Home Rehabilitation Via Telemonitoring in Patients With COPD (TELECARE)
Chronic Obstructive Pulmonary Disease
About this trial
This is an interventional health services research trial for Chronic Obstructive Pulmonary Disease focused on measuring Telemonitoring, Home Rehabilitation, Exacerbations, Physical Activity, COPD
Eligibility Criteria
Inclusion Criteria:
To be eligible for inclusion in this study Patients fulfil all of the following criteria:
- Written informed consent obtained before any assessment is performed.
- Male and female patients ≥ 40 years of age
- Diagnosis of COPD [post-bronchodilator forced expiratory volume at one second (FEV1) <80% predicted and FEV1/ forced vital capacity (FVC) <75% without significant post-bronchodilator reversibility (<10% FEV1 % predicted normal)]
- Optimal medical treatment according to GOLD without regular use of systemic corticosteroids
- Current or ex-smokers with a smoking history equivalent to at least 10 pack years (1 pack year = 20 cigarettes smoked per day for 1 year)
- Absence of other significant diseases that could contribute to exercise limitation
- At least 2 COPD exacerbations the year before the time entry
Exclusion Criteria:
Patients fulfilling any of the following criteria are not eligible for inclusion in this study. No additional exclusions are applied by the investigator, in order to ensure that the study population will be representative of all eligible patients.
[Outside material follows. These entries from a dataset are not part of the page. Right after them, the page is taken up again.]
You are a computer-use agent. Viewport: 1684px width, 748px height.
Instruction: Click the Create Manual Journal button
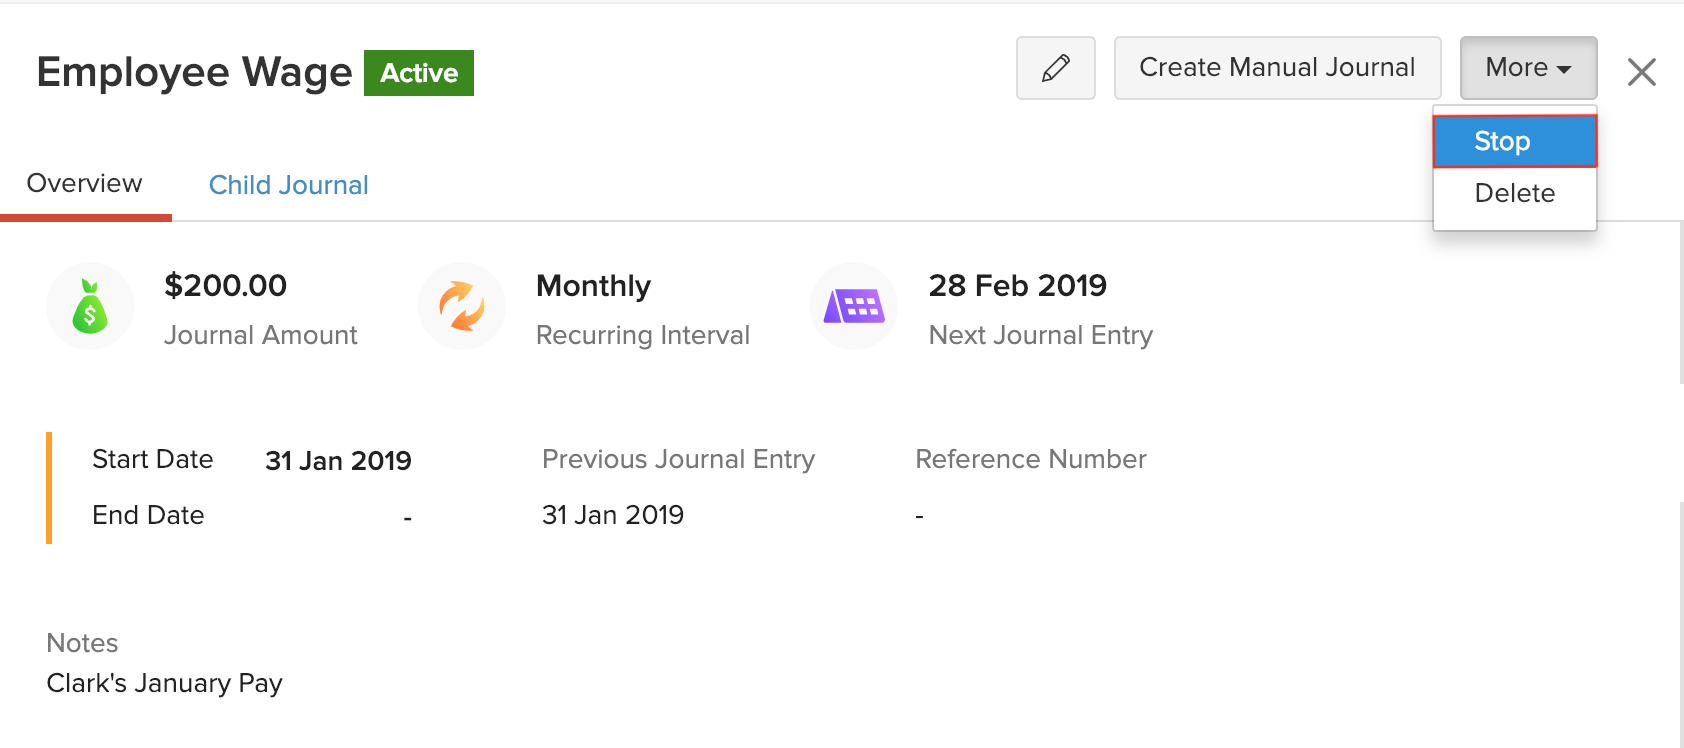[1277, 67]
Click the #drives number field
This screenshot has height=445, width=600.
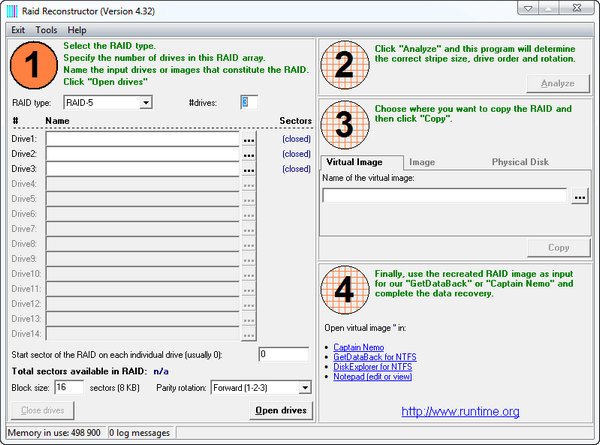point(249,102)
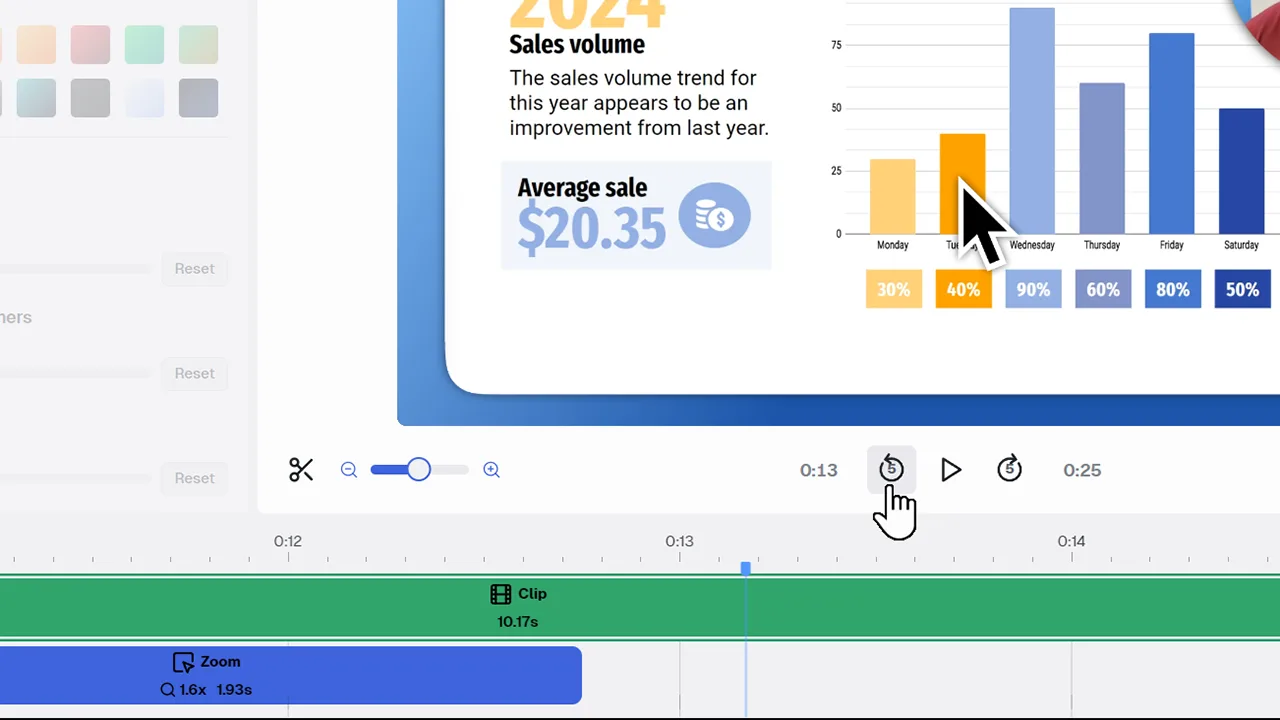Viewport: 1280px width, 720px height.
Task: Click the timeline zoom slider handle
Action: pos(418,469)
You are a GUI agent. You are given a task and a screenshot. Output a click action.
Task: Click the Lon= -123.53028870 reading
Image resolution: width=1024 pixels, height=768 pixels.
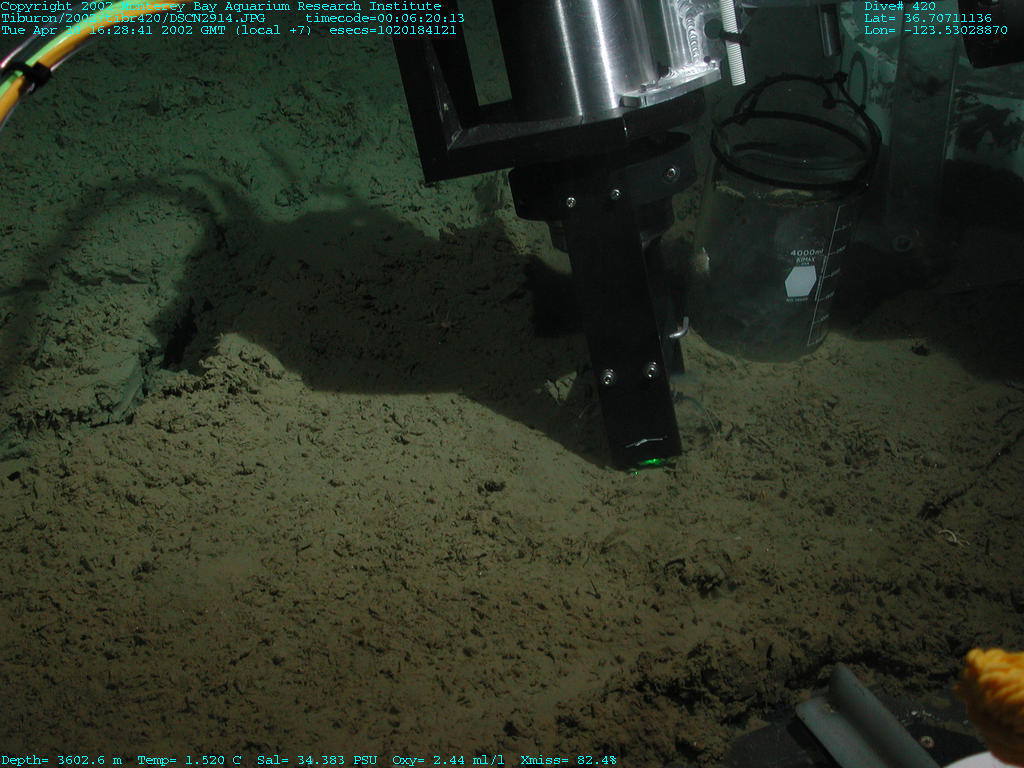click(935, 30)
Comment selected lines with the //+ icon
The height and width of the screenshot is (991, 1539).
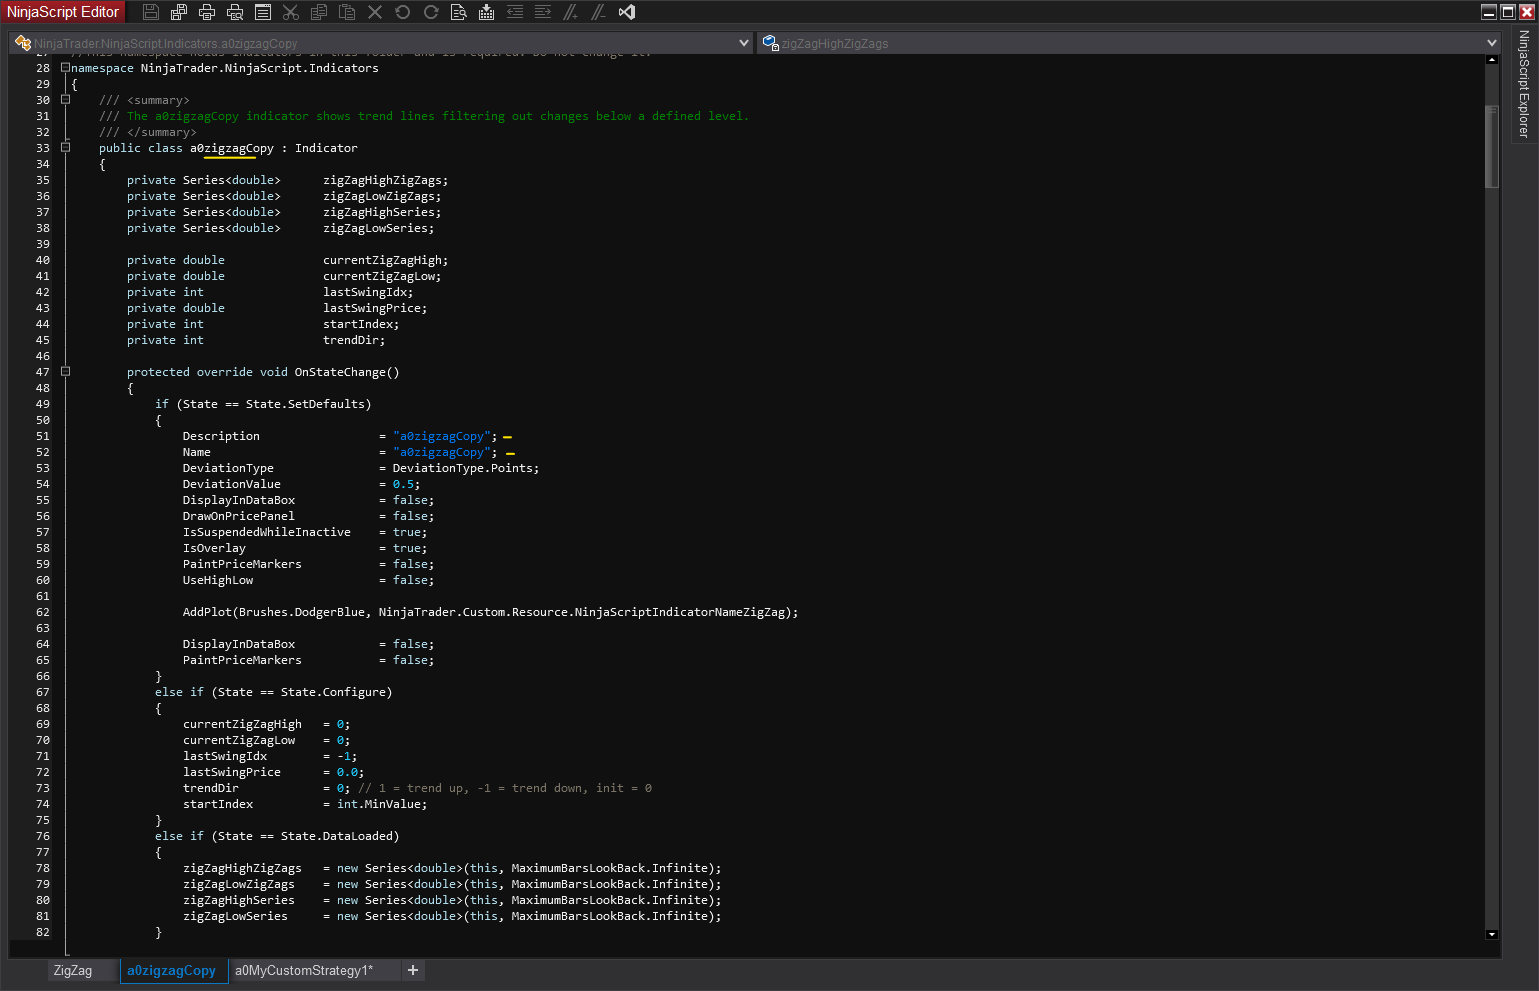coord(571,12)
- Orthopedic, neurological or other complaints that significantly impair normal biomechanical movement patterns, as judged by the investigator. Specifically if the patients' condition/ co-morbidities are such that physical activity cannot be increased.
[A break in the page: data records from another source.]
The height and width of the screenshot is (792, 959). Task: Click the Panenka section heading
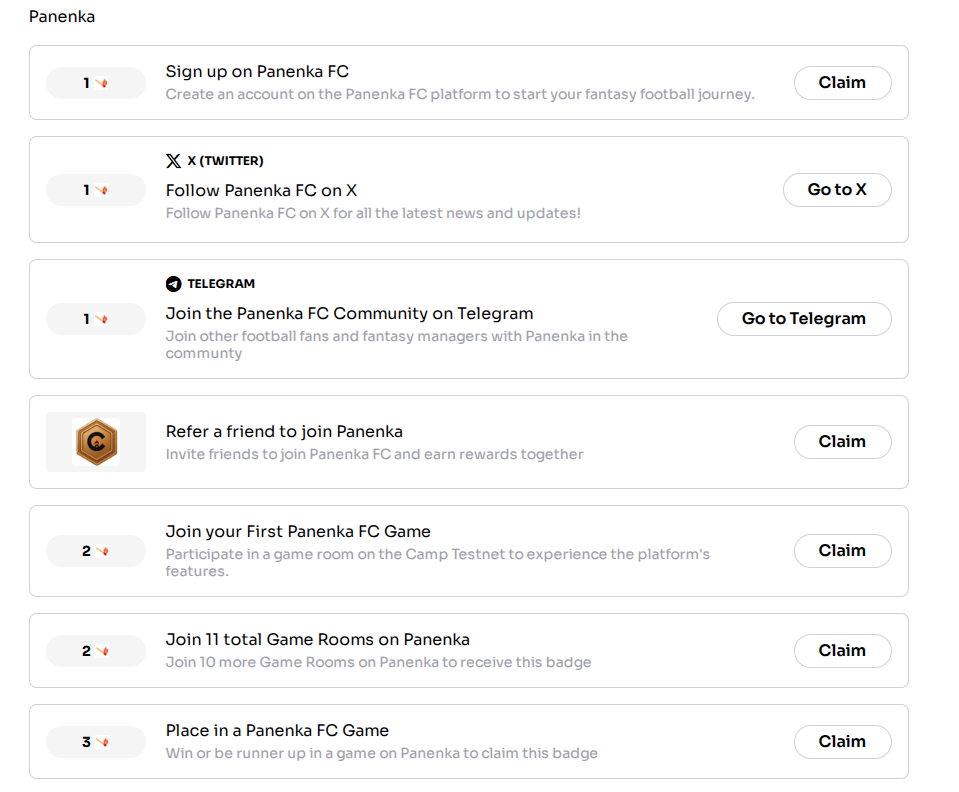[62, 17]
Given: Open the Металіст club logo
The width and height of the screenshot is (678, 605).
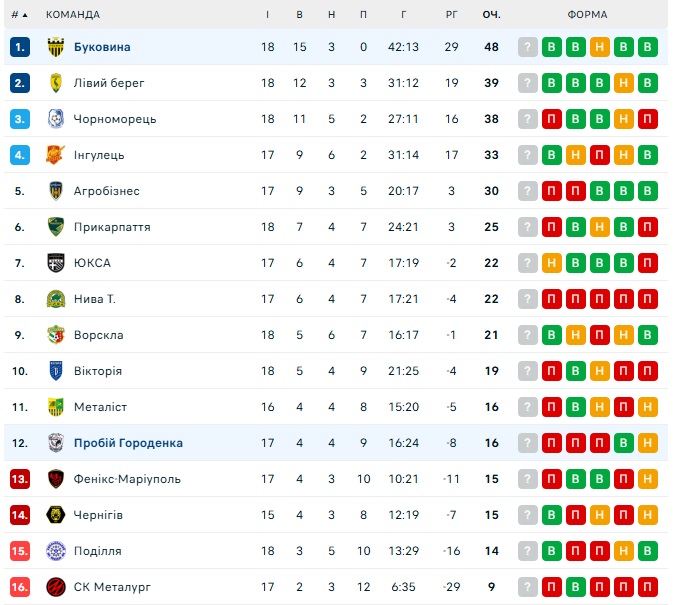Looking at the screenshot, I should pos(56,407).
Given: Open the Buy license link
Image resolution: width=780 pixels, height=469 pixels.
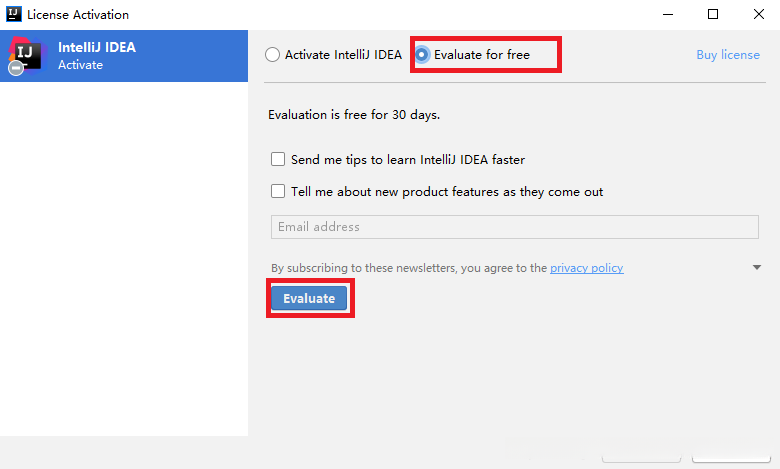Looking at the screenshot, I should [728, 55].
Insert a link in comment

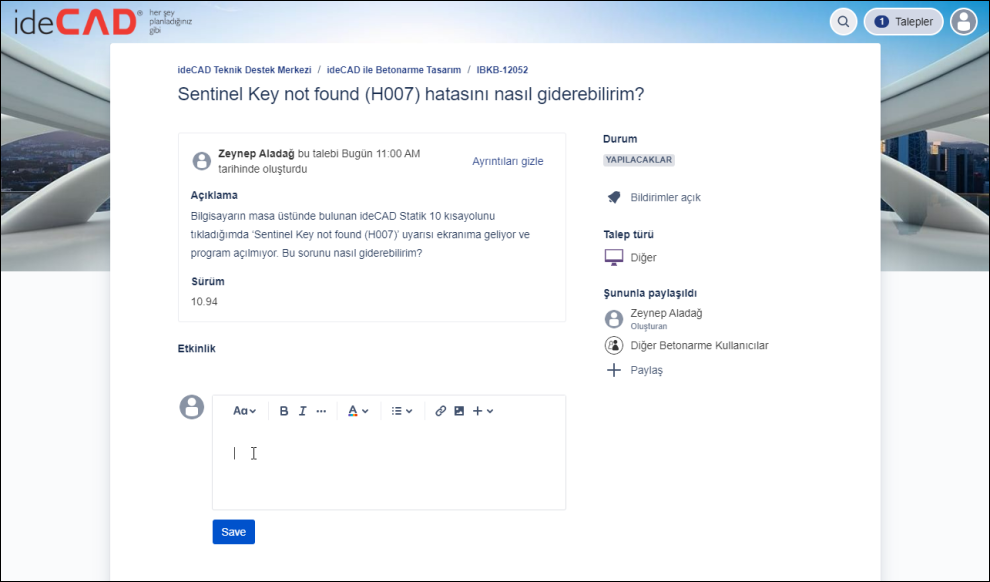[x=440, y=411]
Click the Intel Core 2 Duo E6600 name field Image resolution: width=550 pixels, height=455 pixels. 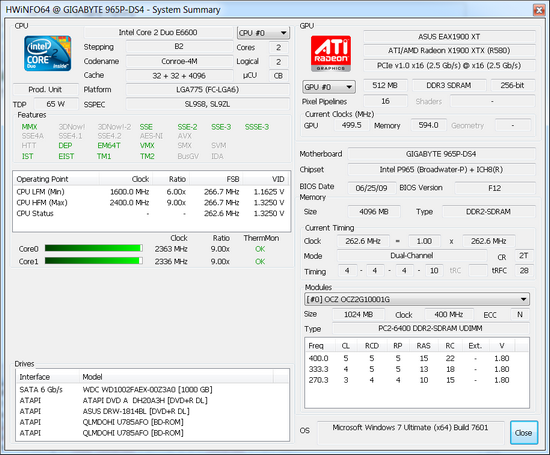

- Respiratory diseases other than COPD (e.g. asthma)
- Cognitive reading impairment and/or difficulties to manage electronic devices precluding interaction with the tablet, as judged by the investigator
- Patients not on optimal pharmacotherapy
- No COPD exacerbations the year before the time entry
Sites / Locations
Arms of the Study
Arm 1
Arm 2
Arm 3
Experimental
Active Comparator
No Intervention
Group A, Telerehabilitation
Group B, Hospital based Rehabilitation
Group C, Usual care Group
The 12-month home care/rehabilitative program will include the following components: a) individualized action plan; b) educational session on self management; c) physical exercise sessions to remote monitoring; d) access to the call centre; e) professional weekly calls by physiotherapists, dietician and physician with remote connection as a response to possible incidents; f) remote monitoring selectively and temporarily.
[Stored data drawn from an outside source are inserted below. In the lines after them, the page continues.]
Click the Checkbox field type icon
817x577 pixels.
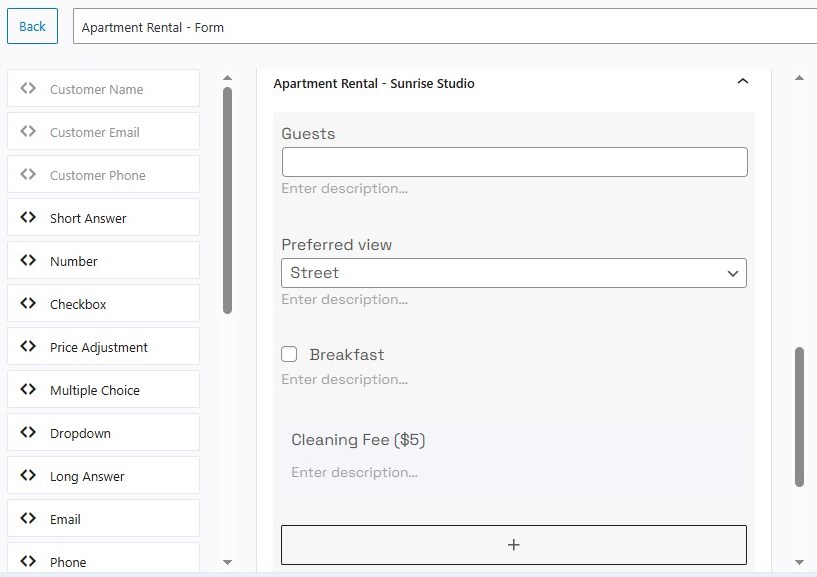[x=28, y=303]
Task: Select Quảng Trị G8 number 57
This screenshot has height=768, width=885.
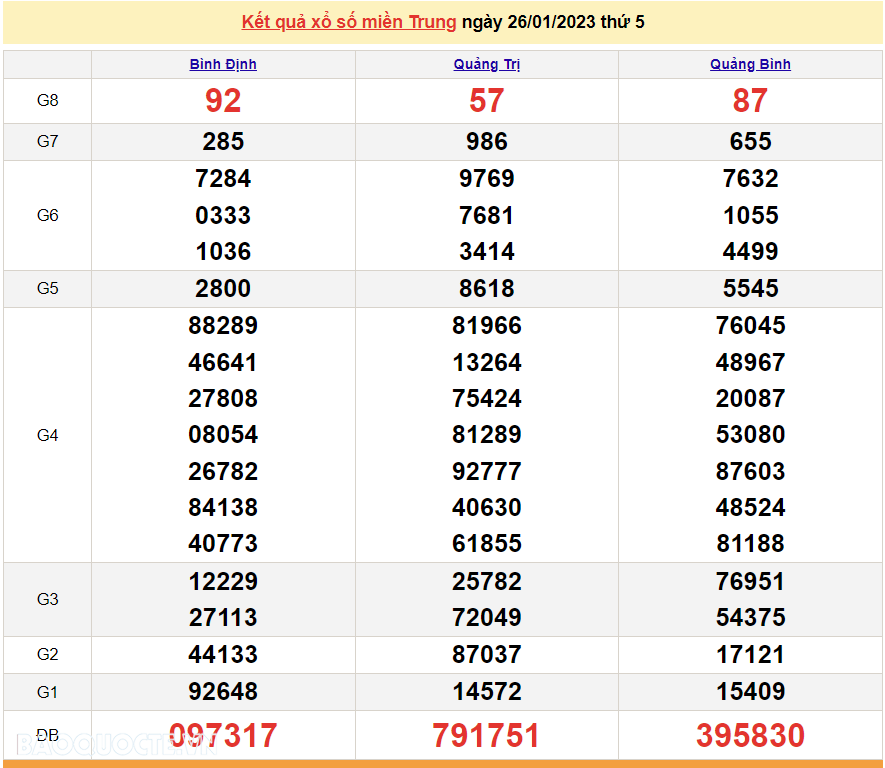Action: pyautogui.click(x=487, y=101)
Patients assigned to the hospital based program will visit the hospital twice weekly for 12 months in order to participate in a multidisciplinary rehabilitation program including exercise, physiotherapy dietary and psychological advice by the staff of the rehabilitation centre based at the University clinic.
The control group will follow the usual care not involving the initial 8-week rehabilitation program neither maintenance hospital rehabilitation sessions or home telemonitoring of vital signs.